NOTE: Can return an error if the result is too large to be
stored in a long.
Returns: bool; true if successful, false otherwise
Method parameters:
- const ReadUserLogStateAccess & other
Reference to the state to compare to.
- long & diff
Difference in the positions
- bool ReadUserLogFileState::getFileEventNumDiff(const ReadUserLogStateAccess &other, long &diff) const
Synopsis: Get event number in individual file.
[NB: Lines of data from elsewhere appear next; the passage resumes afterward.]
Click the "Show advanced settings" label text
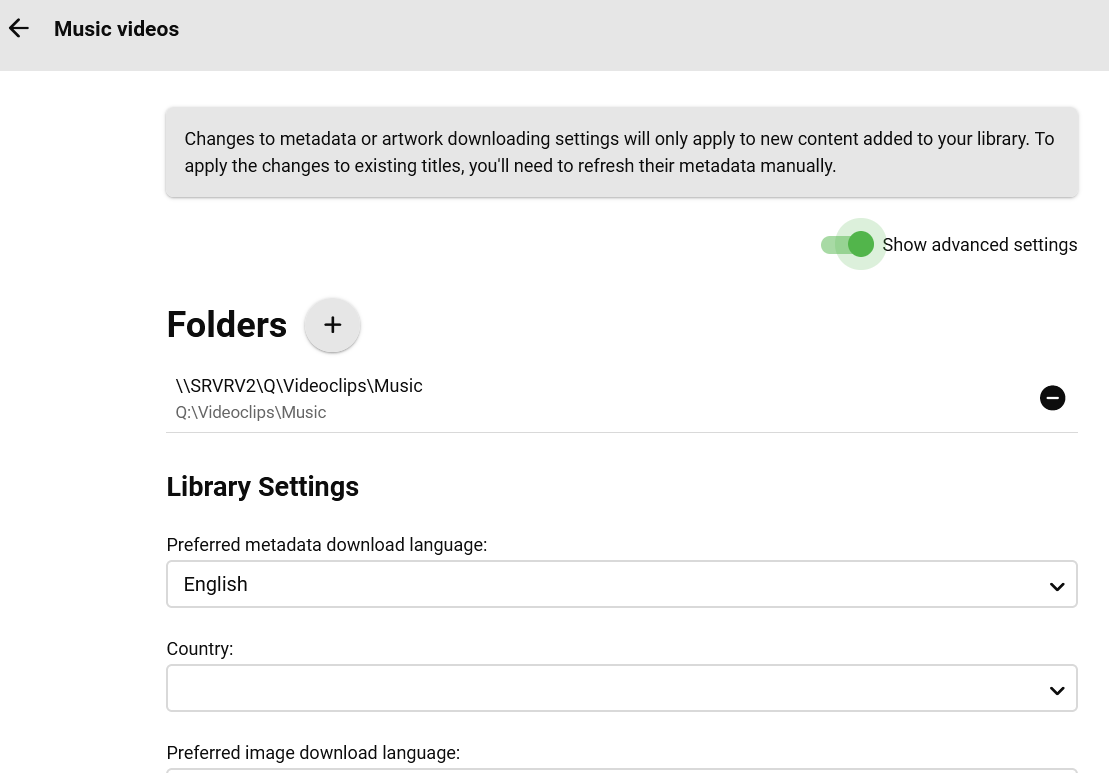 tap(979, 245)
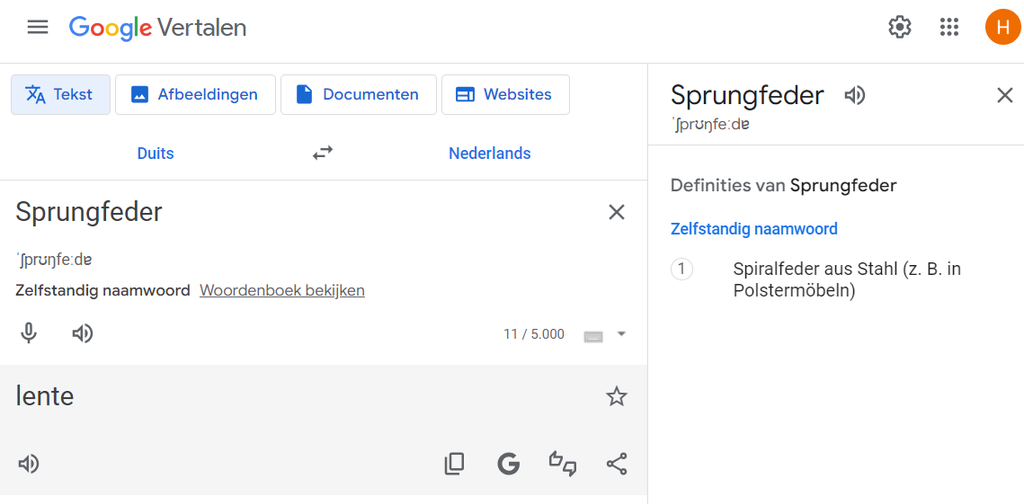Search the translation with Google icon
Image resolution: width=1024 pixels, height=504 pixels.
coord(508,463)
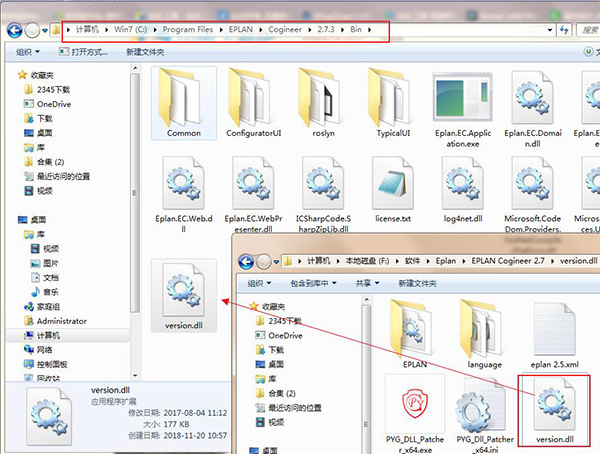Select Eplan.EC.Application.exe file

tap(466, 102)
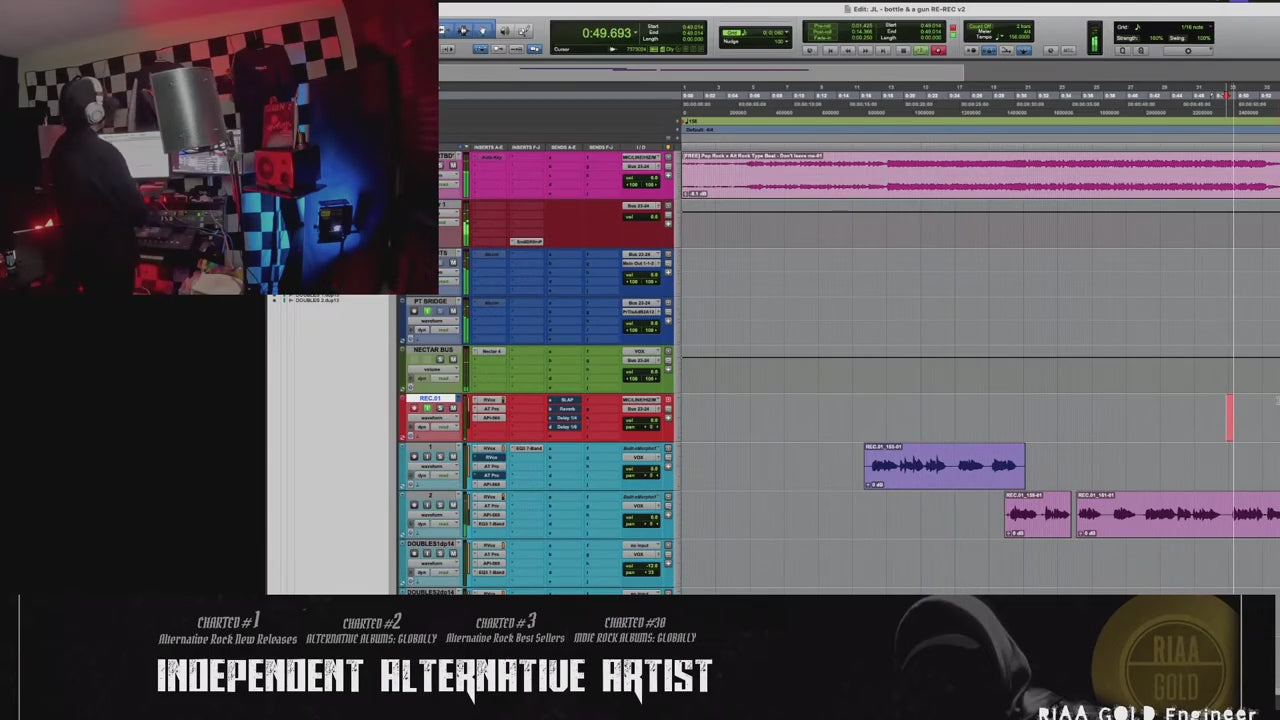The image size is (1280, 720).
Task: Open the Nectar 4 insert plugin
Action: (491, 351)
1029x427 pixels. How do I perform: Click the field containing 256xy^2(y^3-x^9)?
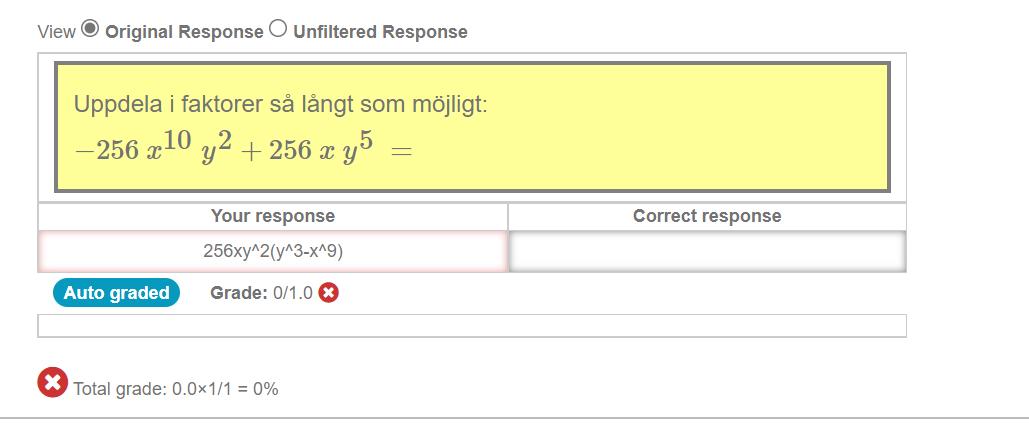pos(273,252)
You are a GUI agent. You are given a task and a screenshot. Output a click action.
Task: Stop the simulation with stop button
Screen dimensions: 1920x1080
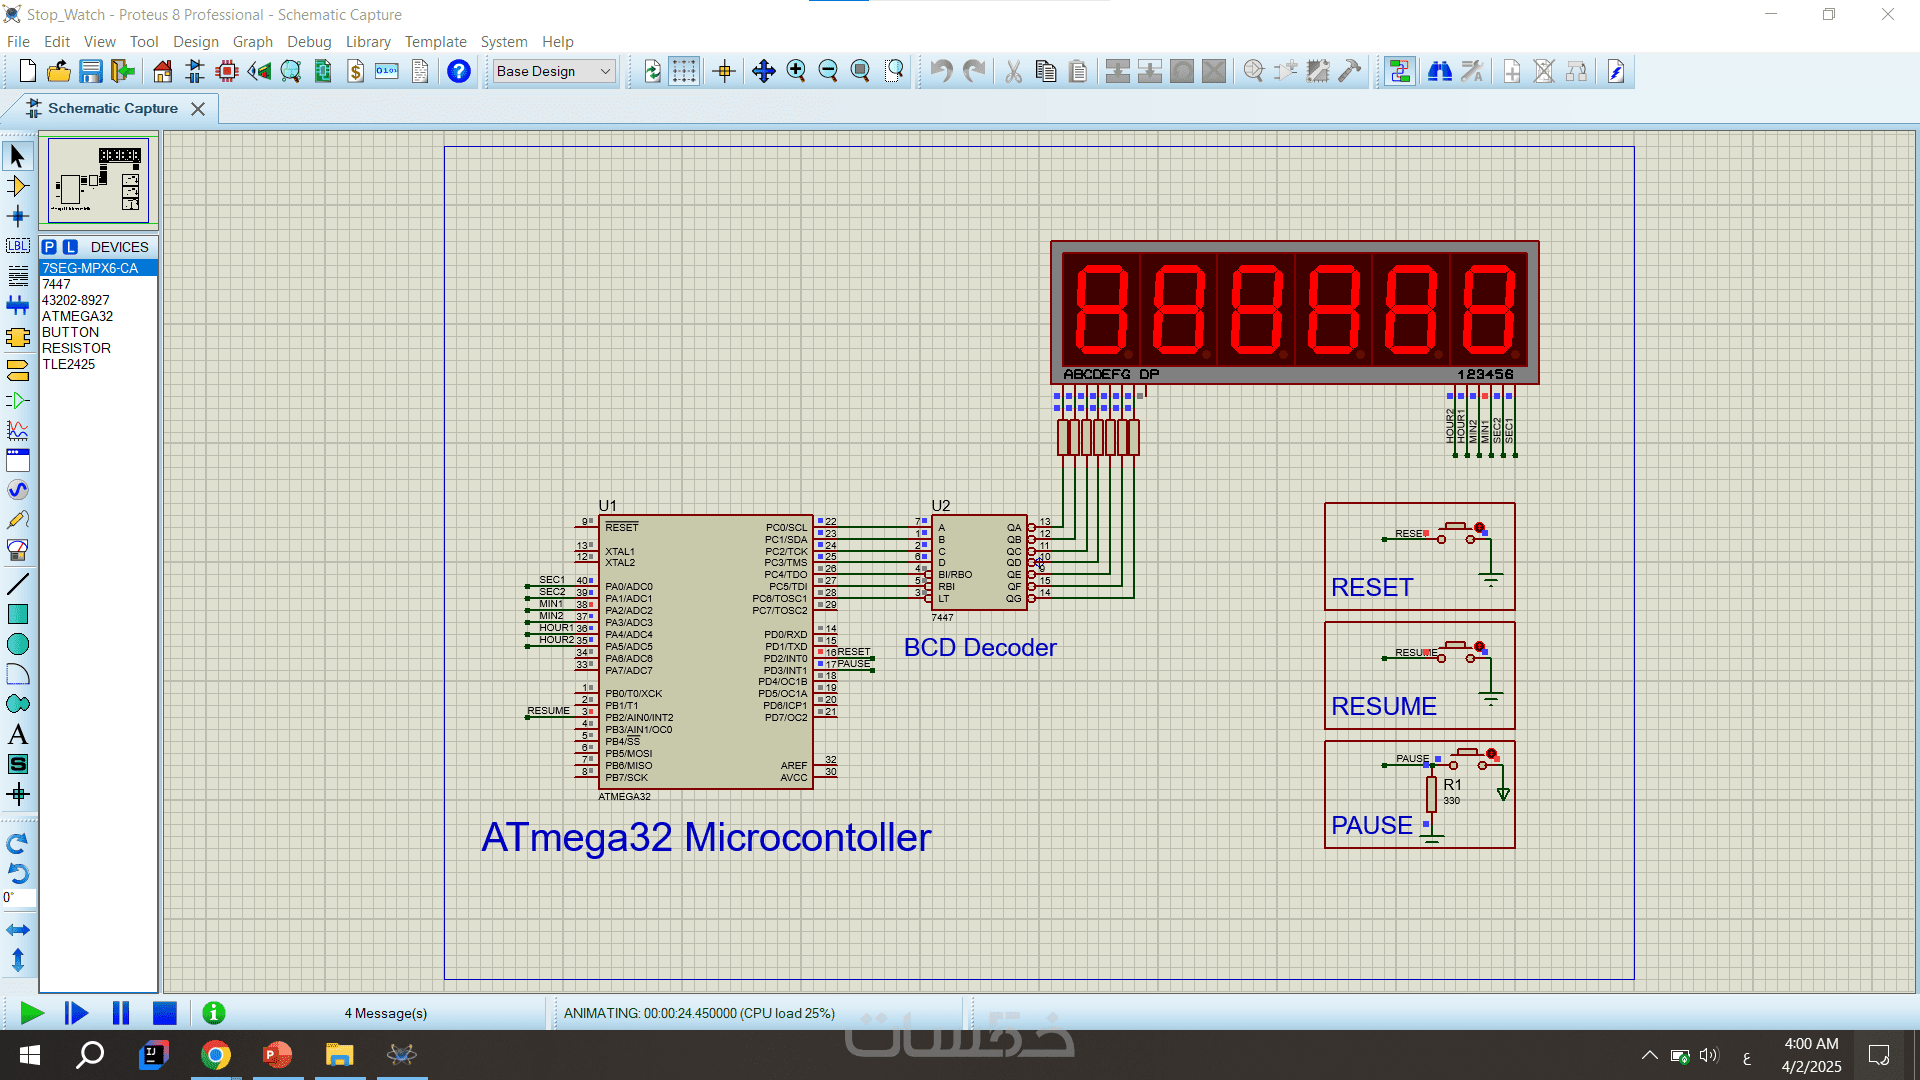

NOTE: Can return an error if the result is too large to be
stored in a long.
Returns: bool; true if successful, false otherwise
Method parameters:
- const ReadUserLogStateAccess & other
Reference to the state to compare to.
- long & diff
Event number of the current event in
the current log file
- bool ReadUserLogFileState::getLogPosition(const ReadUserLogStateAccess &other, long &diff) const
Synopsis: Get the position difference of two states given by this
and other.
NOTE: Can return an error if the result is too large
to be stored in a long.
Returns: bool; true if successful, false otherwise
Method parameters:
- const ReadUserLogStateAccess & other
Reference to the state to compare to.
- long & diff
Difference between the byte offset of the start of the current
file in the overall logical log stream and that of other.
- bool ReadUserLogFileState::getEventNumber(const ReadUserLogStateAccess &other, long &diff) const
Synopsis: Get the difference between the event number of the first event in
two state buffers (this - other).
NOTE: Can return an error if the result is too large
to be stored in a long.
Returns: bool; true if successful, false otherwise
Method parameters:
- const ReadUserLogStateAccess & other
Reference to the state to compare to.
- long & diff
Difference between the absolute event number of the first event in
the current file in the overall logical log stream and that of
other.
The ReadUserLog::FileState will likely be replaced with a new
C++ ReadUserLog::NewFileState, or a similarly named class that
will self initialize.
Additionally, the functionality of ReadUserLogStateAccess will
be integrated into this class.
4.5.4 Chirp
4.5.5 The Command Line Interface
4.5.6 The Condor GAHP
4.5.7 The Condor Perl Module
The Condor Perl module facilitates automatic submitting and monitoring of
Condor jobs, along with automated administration of Condor.
The most common
use of this module is the monitoring of Condor jobs.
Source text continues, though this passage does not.